*Work request*.
Set down exactly the lines below between the line holding "The image size is (600, 600)." and the line holding "Task: Click the Spanish", inclusive; no other line belongs in the answer.

[Entries taken from a collection]
---

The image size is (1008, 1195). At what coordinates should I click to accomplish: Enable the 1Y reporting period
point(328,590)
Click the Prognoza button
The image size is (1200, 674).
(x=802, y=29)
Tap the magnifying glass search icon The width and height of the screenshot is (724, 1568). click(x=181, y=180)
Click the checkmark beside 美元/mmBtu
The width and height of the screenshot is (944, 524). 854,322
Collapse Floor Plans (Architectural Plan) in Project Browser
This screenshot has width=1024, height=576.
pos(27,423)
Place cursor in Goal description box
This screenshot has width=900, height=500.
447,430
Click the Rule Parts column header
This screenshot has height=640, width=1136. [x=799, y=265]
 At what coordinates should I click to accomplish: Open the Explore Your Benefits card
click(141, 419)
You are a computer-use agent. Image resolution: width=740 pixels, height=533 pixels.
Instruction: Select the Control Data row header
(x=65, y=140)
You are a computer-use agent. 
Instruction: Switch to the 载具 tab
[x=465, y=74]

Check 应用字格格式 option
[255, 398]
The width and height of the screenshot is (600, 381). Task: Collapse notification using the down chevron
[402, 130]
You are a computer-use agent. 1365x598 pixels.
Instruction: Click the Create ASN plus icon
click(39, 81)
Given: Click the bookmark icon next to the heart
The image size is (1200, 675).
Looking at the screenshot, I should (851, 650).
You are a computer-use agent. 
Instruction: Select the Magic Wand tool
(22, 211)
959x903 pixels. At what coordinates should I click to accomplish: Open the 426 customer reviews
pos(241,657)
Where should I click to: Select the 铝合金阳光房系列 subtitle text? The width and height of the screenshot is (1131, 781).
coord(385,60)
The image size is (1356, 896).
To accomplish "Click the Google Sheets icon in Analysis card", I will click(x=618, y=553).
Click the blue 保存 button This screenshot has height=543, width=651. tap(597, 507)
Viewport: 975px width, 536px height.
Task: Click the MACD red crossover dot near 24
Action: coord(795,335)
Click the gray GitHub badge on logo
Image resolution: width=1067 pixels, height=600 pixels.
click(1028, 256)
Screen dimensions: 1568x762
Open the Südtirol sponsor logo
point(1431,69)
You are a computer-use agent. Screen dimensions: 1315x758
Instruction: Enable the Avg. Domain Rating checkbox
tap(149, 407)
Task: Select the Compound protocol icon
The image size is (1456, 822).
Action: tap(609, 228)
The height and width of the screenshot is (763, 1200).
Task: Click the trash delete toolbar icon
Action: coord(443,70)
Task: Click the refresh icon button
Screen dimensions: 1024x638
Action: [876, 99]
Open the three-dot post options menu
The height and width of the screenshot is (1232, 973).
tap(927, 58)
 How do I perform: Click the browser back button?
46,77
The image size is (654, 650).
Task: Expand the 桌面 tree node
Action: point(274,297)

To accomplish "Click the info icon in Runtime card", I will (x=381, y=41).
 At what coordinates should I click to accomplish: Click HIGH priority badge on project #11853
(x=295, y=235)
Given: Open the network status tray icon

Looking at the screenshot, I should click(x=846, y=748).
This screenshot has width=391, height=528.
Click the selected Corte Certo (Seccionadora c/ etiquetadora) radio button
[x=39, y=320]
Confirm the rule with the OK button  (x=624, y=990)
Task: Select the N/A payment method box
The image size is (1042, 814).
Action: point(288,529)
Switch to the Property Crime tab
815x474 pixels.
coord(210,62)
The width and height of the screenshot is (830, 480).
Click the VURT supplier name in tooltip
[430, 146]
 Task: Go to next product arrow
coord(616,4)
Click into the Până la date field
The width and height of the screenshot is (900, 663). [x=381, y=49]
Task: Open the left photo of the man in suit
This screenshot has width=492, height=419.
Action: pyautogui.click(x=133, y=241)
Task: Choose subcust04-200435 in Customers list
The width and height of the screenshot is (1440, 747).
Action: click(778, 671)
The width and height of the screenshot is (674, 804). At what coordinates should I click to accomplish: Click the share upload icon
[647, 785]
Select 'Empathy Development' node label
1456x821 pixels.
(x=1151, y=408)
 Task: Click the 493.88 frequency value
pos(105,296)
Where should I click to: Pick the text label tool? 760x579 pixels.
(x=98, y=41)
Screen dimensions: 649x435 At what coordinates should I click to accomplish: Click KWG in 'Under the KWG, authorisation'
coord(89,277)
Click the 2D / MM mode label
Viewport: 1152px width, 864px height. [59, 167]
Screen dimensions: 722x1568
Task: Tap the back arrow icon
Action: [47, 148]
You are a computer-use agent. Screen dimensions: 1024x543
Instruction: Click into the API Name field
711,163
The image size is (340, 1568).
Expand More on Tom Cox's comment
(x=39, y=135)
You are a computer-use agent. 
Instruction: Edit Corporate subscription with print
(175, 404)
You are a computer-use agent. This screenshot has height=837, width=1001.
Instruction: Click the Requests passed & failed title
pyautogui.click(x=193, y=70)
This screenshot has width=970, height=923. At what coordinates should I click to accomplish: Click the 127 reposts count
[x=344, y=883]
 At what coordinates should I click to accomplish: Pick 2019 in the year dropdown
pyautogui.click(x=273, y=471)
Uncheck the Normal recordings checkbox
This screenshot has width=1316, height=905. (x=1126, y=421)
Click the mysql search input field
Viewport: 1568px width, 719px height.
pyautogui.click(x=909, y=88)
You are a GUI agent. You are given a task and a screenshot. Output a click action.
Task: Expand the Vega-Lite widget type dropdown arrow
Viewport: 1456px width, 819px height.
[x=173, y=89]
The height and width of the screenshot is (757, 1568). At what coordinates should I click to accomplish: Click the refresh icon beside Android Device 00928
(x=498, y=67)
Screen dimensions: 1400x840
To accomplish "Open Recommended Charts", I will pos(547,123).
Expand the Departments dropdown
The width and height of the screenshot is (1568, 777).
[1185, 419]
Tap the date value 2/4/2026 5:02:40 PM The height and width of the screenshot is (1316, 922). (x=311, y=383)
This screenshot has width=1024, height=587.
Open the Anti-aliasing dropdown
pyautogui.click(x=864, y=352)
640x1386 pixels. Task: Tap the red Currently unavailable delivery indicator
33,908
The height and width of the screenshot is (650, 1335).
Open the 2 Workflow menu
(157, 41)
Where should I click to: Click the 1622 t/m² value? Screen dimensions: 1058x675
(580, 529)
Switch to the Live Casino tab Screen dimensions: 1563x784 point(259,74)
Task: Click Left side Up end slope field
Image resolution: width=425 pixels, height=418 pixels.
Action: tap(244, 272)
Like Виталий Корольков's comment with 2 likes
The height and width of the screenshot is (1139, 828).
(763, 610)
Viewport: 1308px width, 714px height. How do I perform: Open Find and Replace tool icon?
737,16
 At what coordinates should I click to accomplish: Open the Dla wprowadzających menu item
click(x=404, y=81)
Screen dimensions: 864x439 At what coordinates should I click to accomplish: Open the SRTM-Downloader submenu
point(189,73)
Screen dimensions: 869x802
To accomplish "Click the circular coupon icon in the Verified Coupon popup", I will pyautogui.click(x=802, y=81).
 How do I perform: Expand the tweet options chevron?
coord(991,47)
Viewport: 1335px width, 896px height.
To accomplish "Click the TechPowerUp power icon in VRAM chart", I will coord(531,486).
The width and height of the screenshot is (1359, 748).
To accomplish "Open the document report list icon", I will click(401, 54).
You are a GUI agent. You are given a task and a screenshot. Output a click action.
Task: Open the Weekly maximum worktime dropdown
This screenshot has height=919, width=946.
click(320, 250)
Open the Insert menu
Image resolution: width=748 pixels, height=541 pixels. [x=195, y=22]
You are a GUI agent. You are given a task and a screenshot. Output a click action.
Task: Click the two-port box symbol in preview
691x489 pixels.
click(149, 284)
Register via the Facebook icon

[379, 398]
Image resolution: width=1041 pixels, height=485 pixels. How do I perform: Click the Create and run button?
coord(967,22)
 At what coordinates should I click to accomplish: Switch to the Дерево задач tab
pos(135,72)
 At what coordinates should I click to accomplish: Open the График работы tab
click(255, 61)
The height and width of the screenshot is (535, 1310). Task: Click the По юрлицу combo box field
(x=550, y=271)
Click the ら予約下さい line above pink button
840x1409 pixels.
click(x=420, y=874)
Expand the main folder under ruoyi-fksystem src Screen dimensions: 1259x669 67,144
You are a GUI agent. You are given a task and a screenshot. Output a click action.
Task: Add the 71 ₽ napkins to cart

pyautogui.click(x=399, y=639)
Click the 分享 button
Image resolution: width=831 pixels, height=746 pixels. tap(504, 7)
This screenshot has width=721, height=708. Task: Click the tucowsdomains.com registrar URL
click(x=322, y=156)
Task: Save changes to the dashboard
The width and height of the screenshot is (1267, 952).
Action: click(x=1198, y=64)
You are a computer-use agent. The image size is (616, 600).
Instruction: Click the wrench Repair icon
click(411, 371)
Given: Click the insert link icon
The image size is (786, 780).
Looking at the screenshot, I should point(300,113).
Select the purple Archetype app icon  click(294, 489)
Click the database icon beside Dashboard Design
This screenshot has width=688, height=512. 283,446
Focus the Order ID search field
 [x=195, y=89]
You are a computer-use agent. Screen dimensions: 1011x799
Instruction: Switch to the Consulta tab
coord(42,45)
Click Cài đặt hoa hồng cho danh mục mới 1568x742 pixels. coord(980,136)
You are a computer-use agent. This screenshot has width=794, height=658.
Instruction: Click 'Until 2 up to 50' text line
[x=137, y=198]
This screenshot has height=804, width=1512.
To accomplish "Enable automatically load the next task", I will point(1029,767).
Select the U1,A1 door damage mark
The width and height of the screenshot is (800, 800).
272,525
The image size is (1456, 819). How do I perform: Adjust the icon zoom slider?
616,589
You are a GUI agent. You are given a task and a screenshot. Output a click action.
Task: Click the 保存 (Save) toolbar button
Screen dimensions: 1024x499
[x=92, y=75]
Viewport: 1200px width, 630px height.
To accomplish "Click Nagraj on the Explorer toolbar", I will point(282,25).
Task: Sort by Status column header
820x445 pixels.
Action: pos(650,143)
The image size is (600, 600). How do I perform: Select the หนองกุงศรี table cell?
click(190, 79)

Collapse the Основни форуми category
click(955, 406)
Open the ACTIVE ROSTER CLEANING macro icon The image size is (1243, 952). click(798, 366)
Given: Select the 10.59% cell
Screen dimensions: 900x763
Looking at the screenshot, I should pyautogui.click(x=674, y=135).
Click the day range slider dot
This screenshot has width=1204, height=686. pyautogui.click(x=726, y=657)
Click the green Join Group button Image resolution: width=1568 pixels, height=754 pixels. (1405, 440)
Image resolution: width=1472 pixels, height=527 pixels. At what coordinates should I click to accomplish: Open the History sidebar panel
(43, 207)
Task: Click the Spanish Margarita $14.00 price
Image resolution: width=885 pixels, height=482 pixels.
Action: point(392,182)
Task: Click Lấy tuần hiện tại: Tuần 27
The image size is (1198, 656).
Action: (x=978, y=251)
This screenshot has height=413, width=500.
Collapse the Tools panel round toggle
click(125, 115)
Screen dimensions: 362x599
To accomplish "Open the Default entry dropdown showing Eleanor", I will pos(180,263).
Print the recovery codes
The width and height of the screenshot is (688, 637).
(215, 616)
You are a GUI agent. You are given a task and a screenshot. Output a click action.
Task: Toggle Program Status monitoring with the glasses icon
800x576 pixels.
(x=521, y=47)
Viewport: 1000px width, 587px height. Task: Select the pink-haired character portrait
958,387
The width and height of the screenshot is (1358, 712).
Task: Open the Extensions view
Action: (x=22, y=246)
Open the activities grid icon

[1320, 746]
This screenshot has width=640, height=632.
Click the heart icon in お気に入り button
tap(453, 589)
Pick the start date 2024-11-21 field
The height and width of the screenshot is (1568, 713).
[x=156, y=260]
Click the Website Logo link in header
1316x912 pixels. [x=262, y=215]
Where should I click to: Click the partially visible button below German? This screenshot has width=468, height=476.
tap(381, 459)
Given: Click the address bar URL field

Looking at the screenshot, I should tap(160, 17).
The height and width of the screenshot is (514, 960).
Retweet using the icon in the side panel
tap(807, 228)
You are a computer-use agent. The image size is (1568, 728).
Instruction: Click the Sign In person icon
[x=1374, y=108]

---

*Response for this exercise*.
The image size is (600, 600). How do I perform: Select the หนองกุงศรี table cell?
click(190, 79)

Collapse the Основни форуми category
click(955, 406)
Open the ACTIVE ROSTER CLEANING macro icon The image size is (1243, 952). click(798, 366)
Given: Select the 10.59% cell
Screen dimensions: 900x763
Looking at the screenshot, I should pyautogui.click(x=674, y=135).
Click the day range slider dot
This screenshot has width=1204, height=686. pyautogui.click(x=726, y=657)
Click the green Join Group button Image resolution: width=1568 pixels, height=754 pixels. (1405, 440)
Image resolution: width=1472 pixels, height=527 pixels. At what coordinates should I click to accomplish: Open the History sidebar panel
(43, 207)
Task: Click the Spanish Margarita $14.00 price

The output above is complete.